● **DIRECTION**: How many lines in the data below contain the string "coordinates"? Matching is case-sensitive; reply with the number only.

● **INFORMATION GIVEN**:
====================

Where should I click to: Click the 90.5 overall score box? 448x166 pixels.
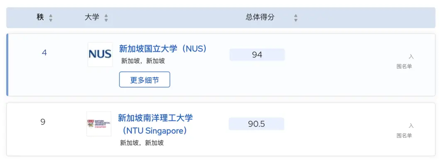(x=256, y=124)
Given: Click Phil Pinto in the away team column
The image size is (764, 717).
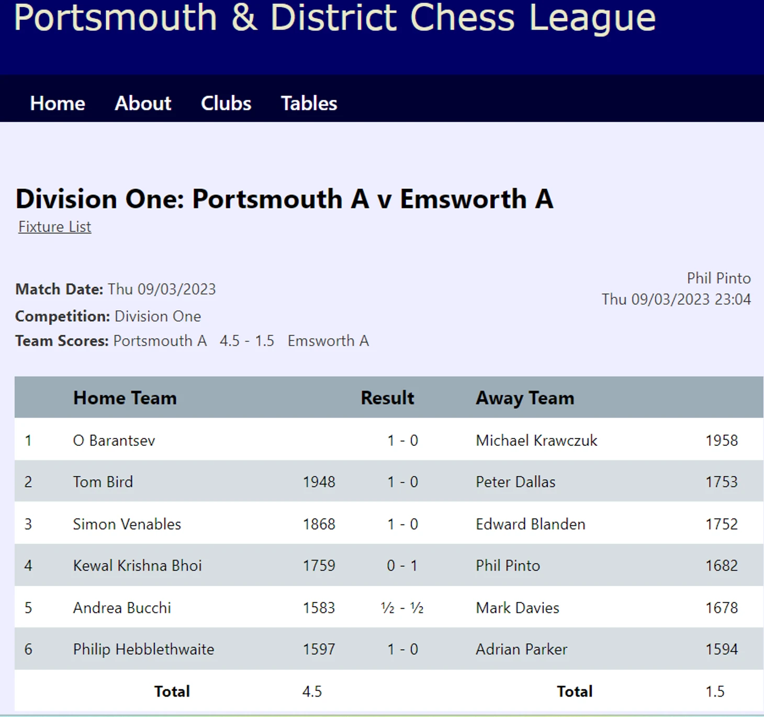Looking at the screenshot, I should pos(508,565).
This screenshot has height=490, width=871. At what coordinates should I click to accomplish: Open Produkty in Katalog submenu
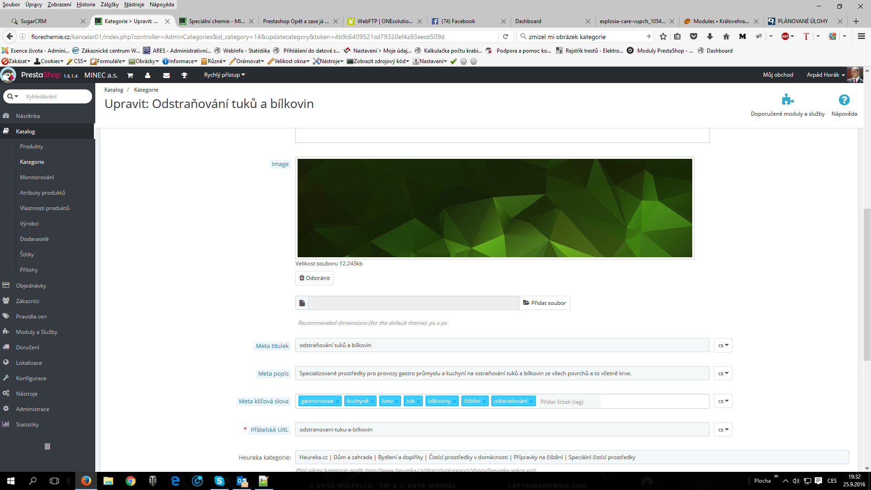[31, 147]
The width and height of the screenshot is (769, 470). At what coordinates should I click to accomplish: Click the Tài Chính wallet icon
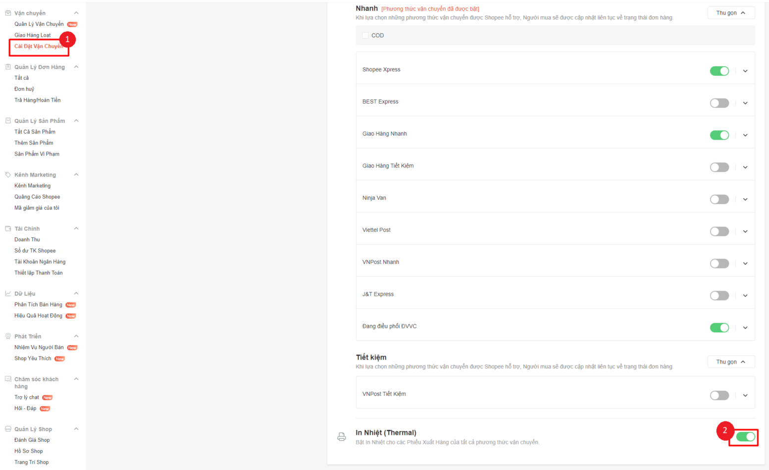(8, 229)
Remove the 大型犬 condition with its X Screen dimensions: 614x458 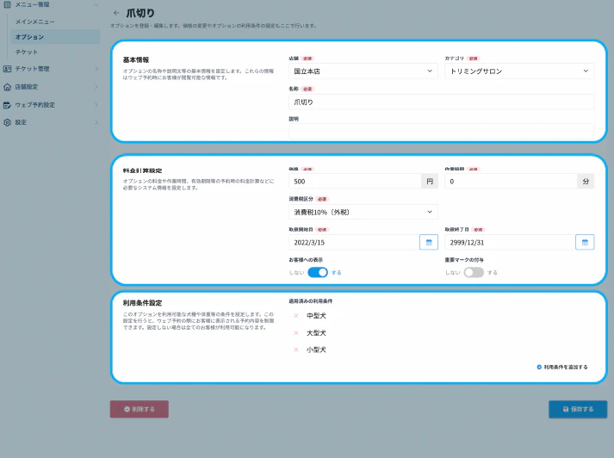click(296, 333)
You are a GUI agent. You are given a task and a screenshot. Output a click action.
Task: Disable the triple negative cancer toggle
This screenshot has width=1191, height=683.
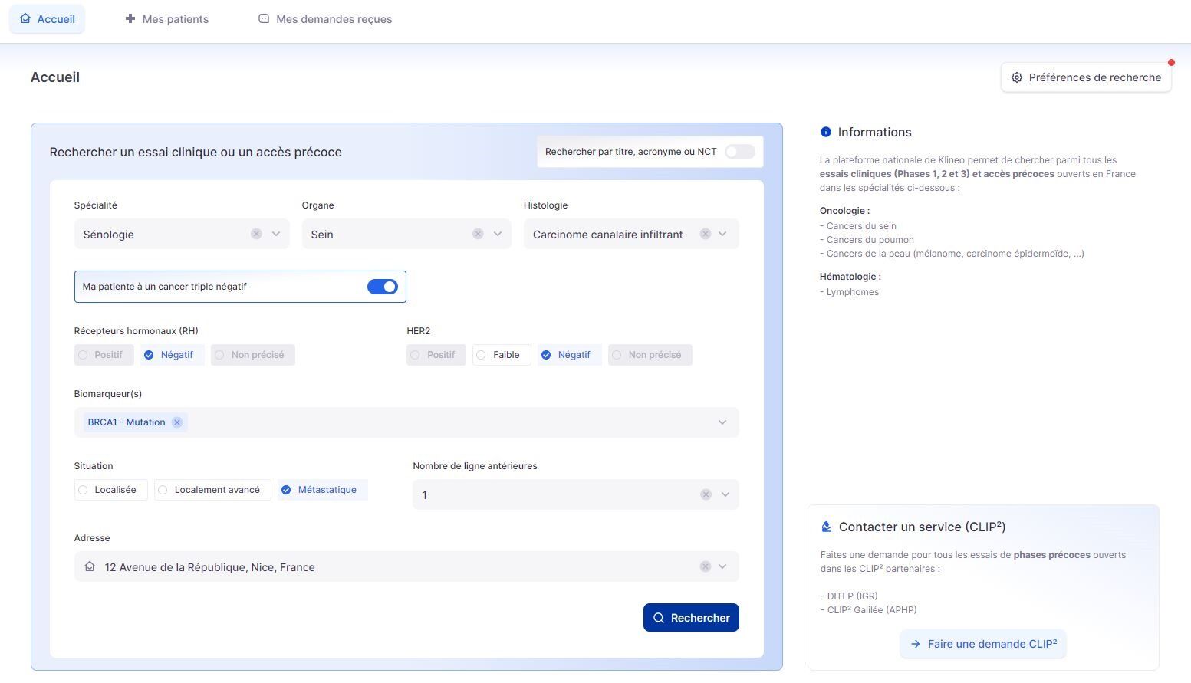(x=382, y=287)
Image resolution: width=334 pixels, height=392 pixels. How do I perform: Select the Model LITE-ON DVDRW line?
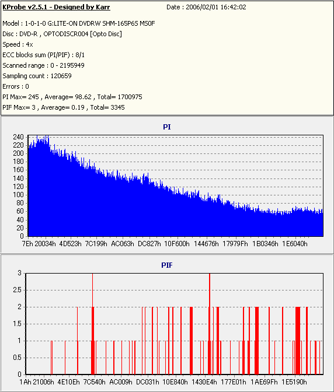pos(79,23)
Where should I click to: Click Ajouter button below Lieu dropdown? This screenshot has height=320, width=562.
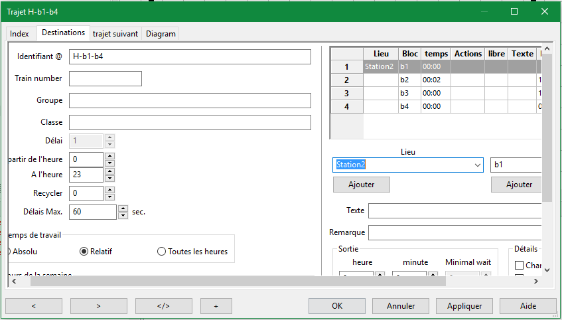pos(361,185)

====================

● **CORRECT RESULT**: 2